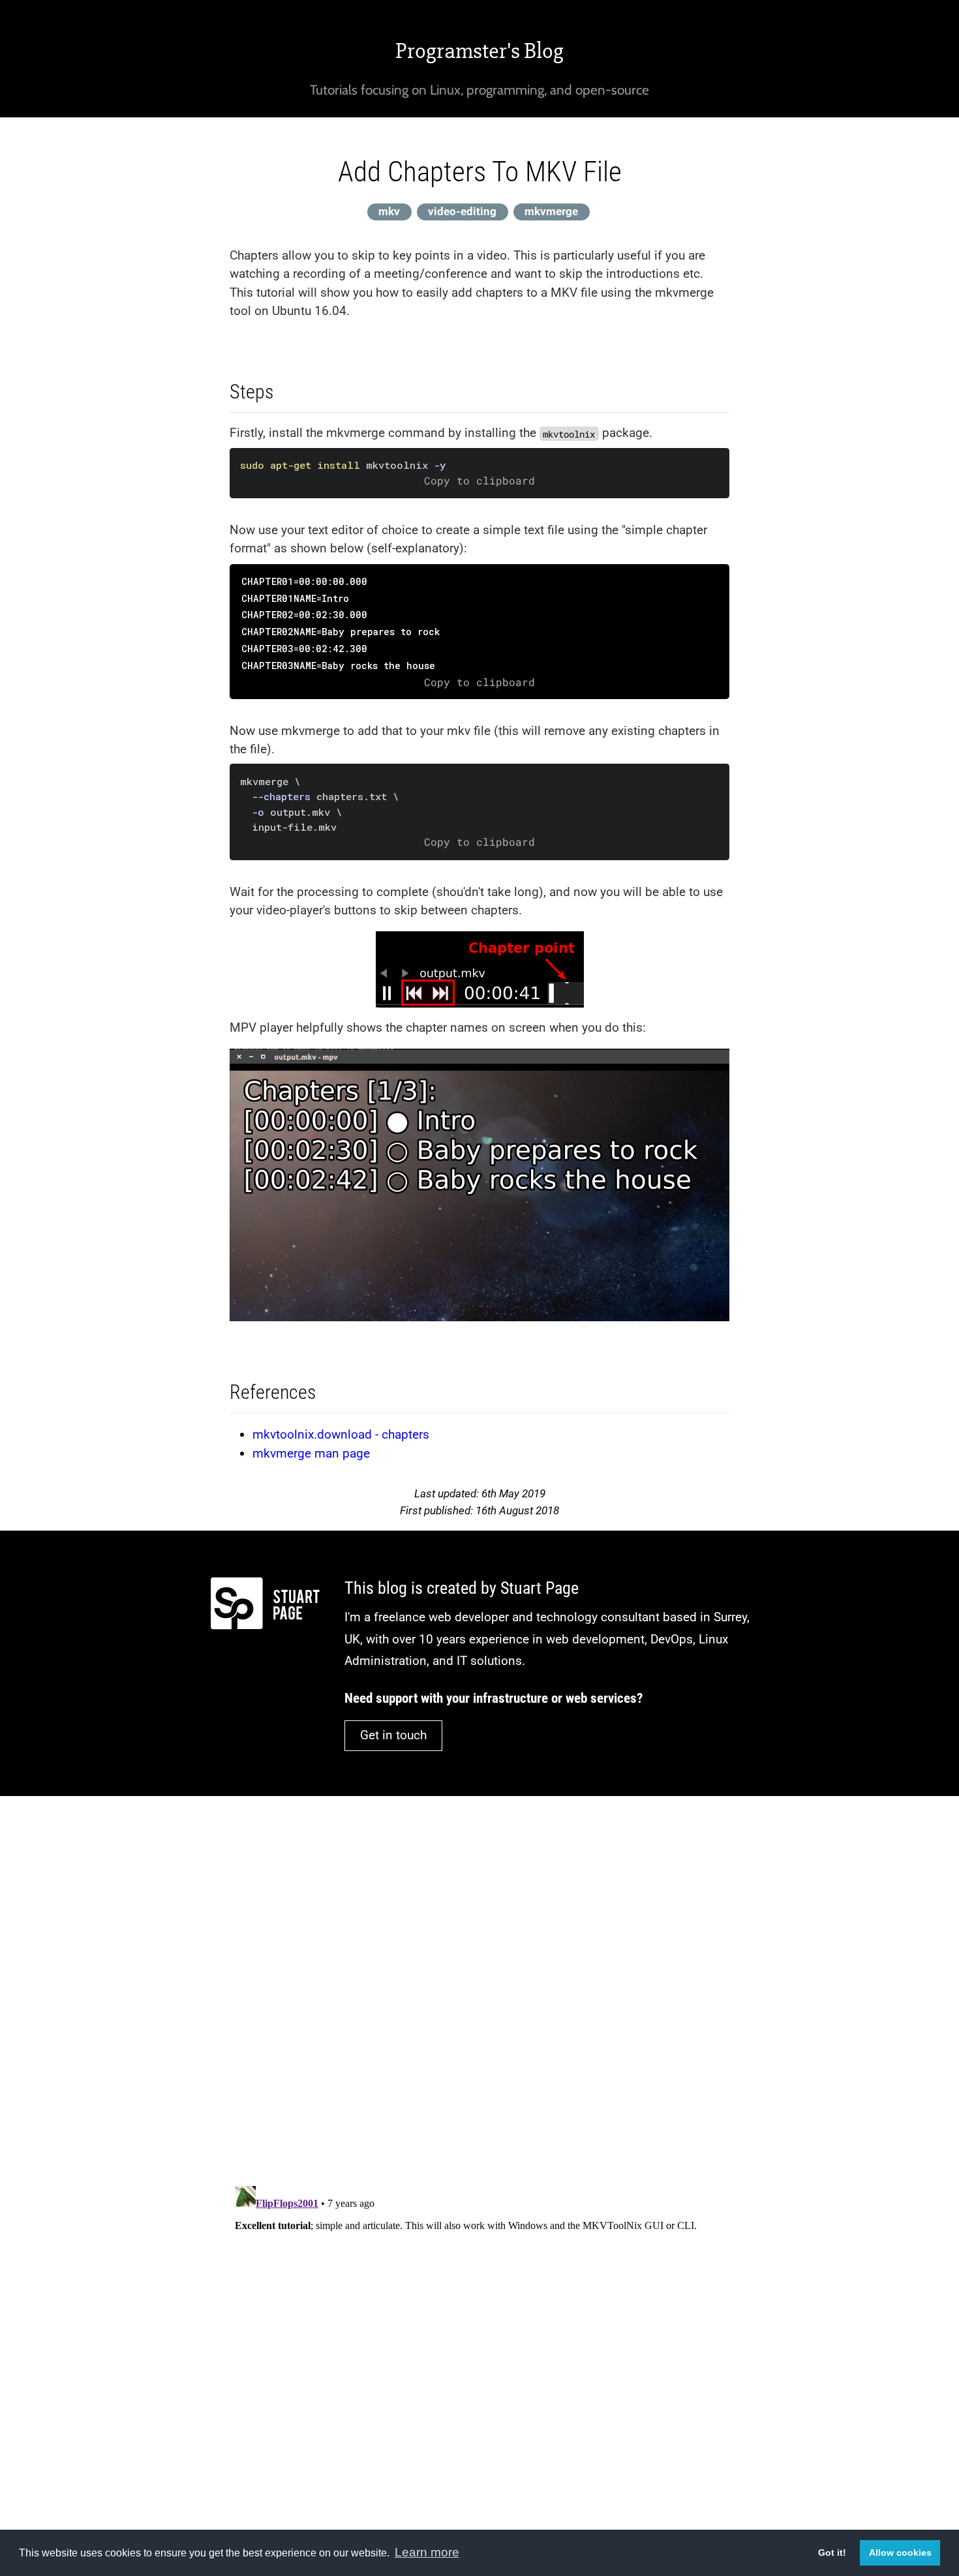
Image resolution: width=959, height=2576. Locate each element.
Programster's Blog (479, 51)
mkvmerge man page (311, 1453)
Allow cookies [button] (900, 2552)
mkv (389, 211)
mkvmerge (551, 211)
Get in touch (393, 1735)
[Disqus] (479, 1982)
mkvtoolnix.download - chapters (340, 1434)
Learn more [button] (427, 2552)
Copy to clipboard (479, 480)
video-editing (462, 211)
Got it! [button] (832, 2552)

#### EXERCISE DESCRIPTION:
Take every line of the material and copy it exactly, leaving out the pictures.

#### TASK RESULT:
Image resolution: width=959, height=2576. Locate each element.
Programster's Blog (479, 51)
mkvmerge man page (311, 1453)
Allow cookies [button] (900, 2552)
mkv (389, 211)
mkvmerge (551, 211)
Get in touch (393, 1735)
[Disqus] (479, 1982)
mkvtoolnix.download - chapters (340, 1434)
Learn more [button] (427, 2552)
Copy to clipboard (479, 480)
video-editing (462, 211)
Got it! [button] (832, 2552)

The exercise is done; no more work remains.